This last piece eliminates Fern as the killer, and Wolfe deduces that the killer must have taken two plates of caviar, poisoning one and giving it to Pyle, then going back for another. He tries to determine in what order the plates were served but is unsuccessful; while a seventh Hebe, Marjorie Quinn, admits to having taken the first plate, no one in the kitchen can identify the Hebes who came after her, nor the order they were in when they took the plates. What’s more, none of the other members of the Ten can remember anything about the woman who actually served Pyle. Schriver then returns with Purley Stebbins and reveals that Pyle has died.

The next afternoon, Inspector Cramer visit’s Wolfe’s brownstone to confront him for interrogating the Hebes before the investigation even started. Wolfe is adamant one of the five Hebes who served the small group including him and Pyle is the killer; Pyle could have known at least one of the women through his line of work and any of them could have a motive for killing him. During the conversation, Helen arrives at the brownstone and waits in the front room until Cramer departs. She reveals to Wolfe that Pyle backed failing plays to seduce the actresses, before confessing to being one of those girls, which led to her stabbing Pyle three months earlier when he tried to force himself on her. In exchange for keeping her secret, Helen wants to help Wolfe via talking to the four remaining suspects to determine if any of them had a motive to want Pyle dead. Wolfe vetoes Helen acting alone and insists Archie accompany her. The meeting takes place at Peggy and Nora's shared apartment, where the women speculate whether or not someone might have accidentally taken two plates. Archie disproves this theory using a paper diagram, before requesting all five women come to Wolfe's office the following day. The girls insist on going right at that moment, when Stebbins, hiding in the next room after being summoned by Nora, emerges and attempts to arrest Archie for obstructing justice, but Archie makes him change his mind en route to headquarters.

Now ready to expose the killer, Wolfe puts his plan into motion; he has Zoltan contact all five women separately, saying he saw that woman take two plates from the kitchen, and arranges to meet with each of them at a different time at John Piotti's restaurant. Zoltan is seated at a table with a hidden microphone, with Archie and Stebbins listening in the kitchen, Wolfe and Cramer in Wolfe's office, and two undercover detectives watching across the room as Zoltan's scheduled companion joins him.
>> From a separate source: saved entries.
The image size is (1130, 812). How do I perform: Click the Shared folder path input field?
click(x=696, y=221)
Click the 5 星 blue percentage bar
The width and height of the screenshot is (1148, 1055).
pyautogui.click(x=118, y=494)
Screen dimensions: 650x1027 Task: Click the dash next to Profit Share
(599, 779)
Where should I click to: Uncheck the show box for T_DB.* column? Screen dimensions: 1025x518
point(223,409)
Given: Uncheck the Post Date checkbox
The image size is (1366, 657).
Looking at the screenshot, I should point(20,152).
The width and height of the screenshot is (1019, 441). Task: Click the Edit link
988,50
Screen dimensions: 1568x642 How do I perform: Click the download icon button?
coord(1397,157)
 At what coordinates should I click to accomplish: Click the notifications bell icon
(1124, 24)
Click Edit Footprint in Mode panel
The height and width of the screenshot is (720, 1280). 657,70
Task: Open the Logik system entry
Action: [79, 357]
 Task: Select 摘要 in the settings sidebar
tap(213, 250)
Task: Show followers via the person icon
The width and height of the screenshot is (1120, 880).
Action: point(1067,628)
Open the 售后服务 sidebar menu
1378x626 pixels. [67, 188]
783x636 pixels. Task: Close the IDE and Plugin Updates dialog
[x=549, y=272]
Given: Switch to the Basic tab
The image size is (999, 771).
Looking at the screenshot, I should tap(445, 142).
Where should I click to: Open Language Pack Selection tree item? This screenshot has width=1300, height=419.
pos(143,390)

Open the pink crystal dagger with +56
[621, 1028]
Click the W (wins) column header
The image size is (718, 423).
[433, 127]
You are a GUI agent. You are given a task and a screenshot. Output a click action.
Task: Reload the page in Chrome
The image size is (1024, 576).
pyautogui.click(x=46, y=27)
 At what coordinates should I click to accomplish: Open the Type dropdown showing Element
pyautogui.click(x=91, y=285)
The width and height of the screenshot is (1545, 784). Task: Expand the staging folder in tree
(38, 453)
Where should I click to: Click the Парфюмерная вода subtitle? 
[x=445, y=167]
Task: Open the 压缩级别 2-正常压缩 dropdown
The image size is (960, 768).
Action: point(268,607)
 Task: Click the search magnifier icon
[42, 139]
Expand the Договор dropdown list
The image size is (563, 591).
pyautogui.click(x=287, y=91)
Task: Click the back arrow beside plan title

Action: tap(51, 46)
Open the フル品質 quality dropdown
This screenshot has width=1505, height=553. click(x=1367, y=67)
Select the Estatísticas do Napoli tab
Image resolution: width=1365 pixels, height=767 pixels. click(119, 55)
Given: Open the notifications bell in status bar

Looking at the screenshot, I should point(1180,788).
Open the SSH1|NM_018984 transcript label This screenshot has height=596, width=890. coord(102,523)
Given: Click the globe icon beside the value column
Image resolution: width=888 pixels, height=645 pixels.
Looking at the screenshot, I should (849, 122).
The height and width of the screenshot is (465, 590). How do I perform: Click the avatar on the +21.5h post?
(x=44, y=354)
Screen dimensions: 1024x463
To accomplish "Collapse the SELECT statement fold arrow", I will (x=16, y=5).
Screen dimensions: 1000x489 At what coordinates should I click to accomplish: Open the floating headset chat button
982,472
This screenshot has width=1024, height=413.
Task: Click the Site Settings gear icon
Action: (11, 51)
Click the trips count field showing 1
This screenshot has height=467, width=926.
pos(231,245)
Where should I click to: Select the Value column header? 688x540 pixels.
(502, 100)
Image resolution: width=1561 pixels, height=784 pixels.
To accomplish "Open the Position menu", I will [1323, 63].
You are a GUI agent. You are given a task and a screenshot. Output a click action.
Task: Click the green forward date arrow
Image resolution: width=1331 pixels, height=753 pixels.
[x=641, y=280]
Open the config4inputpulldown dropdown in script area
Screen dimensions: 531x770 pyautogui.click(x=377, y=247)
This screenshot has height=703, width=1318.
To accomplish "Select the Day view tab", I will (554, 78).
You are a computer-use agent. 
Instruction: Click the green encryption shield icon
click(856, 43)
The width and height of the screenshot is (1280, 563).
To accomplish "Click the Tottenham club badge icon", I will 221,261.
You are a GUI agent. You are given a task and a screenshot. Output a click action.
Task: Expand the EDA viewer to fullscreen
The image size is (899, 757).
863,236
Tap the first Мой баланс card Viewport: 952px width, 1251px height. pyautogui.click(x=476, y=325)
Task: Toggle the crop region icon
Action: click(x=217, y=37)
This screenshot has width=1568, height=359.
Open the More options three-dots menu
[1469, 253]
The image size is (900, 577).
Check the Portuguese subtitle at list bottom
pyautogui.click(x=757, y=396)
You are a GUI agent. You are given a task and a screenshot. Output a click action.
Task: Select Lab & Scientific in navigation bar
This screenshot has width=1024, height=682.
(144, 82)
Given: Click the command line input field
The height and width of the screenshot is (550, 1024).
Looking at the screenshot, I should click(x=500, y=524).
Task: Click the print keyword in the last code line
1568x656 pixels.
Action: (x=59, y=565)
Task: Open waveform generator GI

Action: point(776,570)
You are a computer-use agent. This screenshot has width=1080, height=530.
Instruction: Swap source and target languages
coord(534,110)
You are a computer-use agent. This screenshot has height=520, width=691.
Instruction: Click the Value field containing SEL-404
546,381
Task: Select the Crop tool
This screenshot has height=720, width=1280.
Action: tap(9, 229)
The murderer is Carol, whom Pyle had promised to marry but broke his word. She confesses to Zoltan after he sympathizes with her plight. Carol then asks Zoltan to fetch her purse from her car to distract him, then attempts to poison his spaghetti, only to be witnessed and arrested by the undercover detectives. Wolfe has Carol brought to his office to confront her for hurting Fritz, Zoltan, and Felix, as well as himself by extension. However, before Cramer takes Carol away, Fritz tells her he forgives her, only for her to call him a liar.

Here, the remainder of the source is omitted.